(EXTRACT PROVIDED)
Ok, so I'm not saying that the answer is "always to accommodate the lowest  denominator of rider", but that rider behaviour should be considered along with how a trail flows/rides both before and after the place where the braid happens. I'm all for braid blockers when and where necessary to keep people on the trail and also agree that some braids that are unnecessary, but I don't think I would agree that 9/10 are shit.  Maybe that difference of opinion comes down to differences in what/where we ride though? I'm certainly not telling people to go fuck with the trails, I'm saying I think more consideration needs to be given to things like rider psychology. So think of things like sight lines, how much speed is carried into a particular section of trail, how difficult a certain section is in relation to  the rest of the trail, etc. I believe if you take those things into consideration the likelihood of a braid is a lot lower.

If you go back and look at what I said a few posts ago, it's not really the same thing as what you two are saying here. I said I think it's more about trail design (not all about trail design as you're inferring) and referenced a specific situation that I think illustrates the issue well.

(INFORMATION SHOWN)
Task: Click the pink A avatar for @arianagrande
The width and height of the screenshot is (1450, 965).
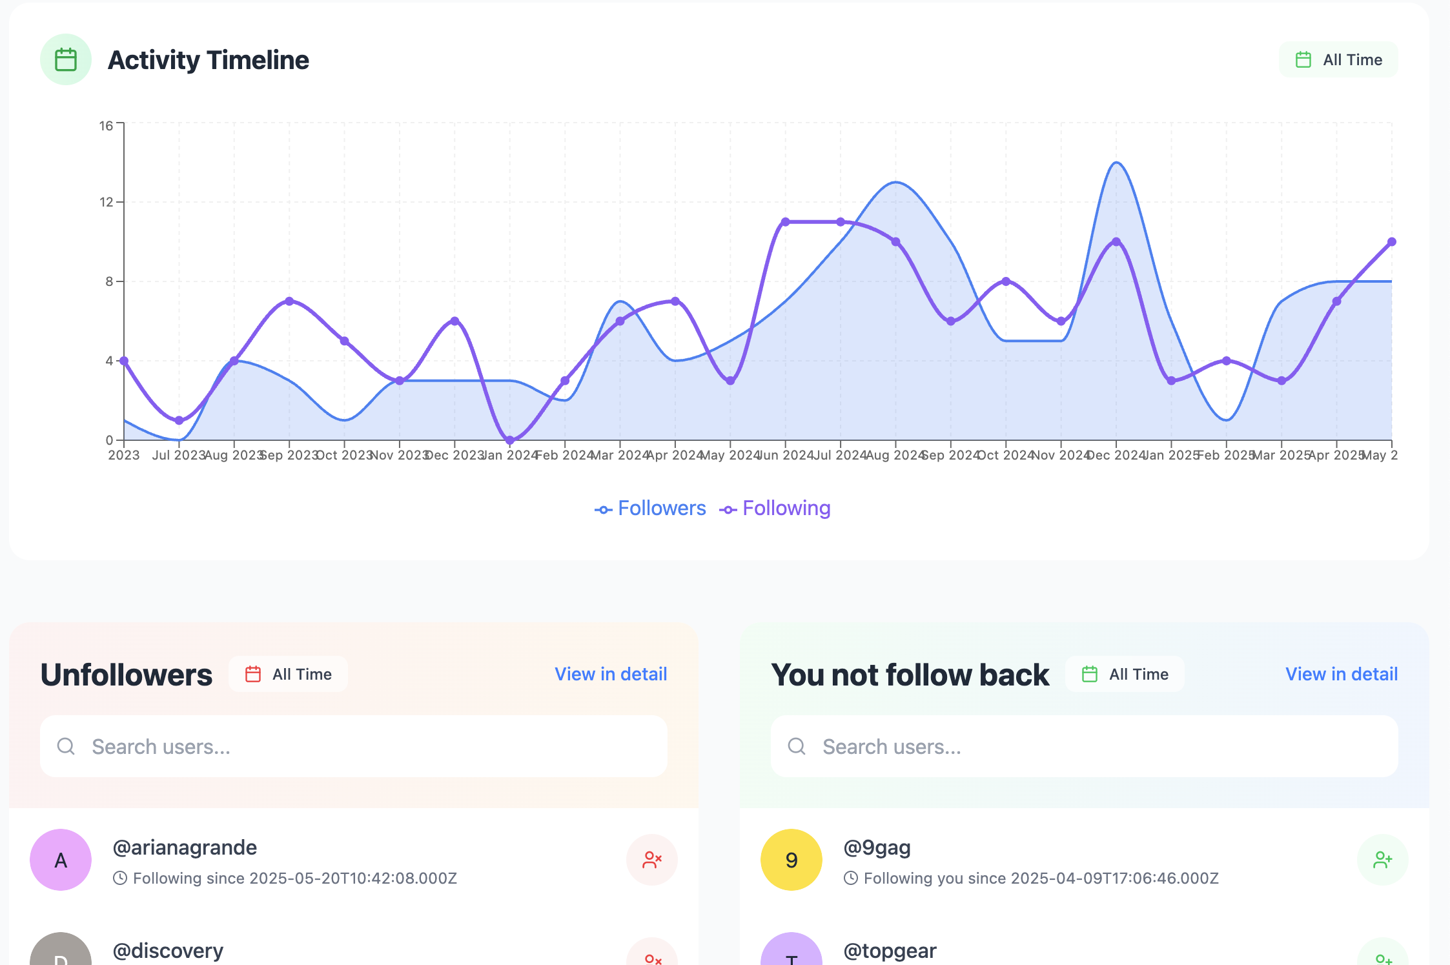Action: (61, 860)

(TASKS AND EXERCISES)
**A.** In the stretch of the post about trail braids from "If you go back" through "the issue well.", switch "trail design" to "route planning" and give that stretch again.
**B.** In the post about trail braids, what things does the writer list as examples to consider when thinking about rider psychology?
The lines that come after the post are separate material.

(IN RESPONSE)
**A.**
If you go back and look at what I said a few posts ago, it's not really the same thing as what you two are saying here. I said I think it's more about route planning (not all about route planning as you're inferring) and referenced a specific situation that I think illustrates the issue well.

**B.** Sight lines, how much speed is carried into a particular section of trail, and how difficult a section is in relation to the rest of the trail.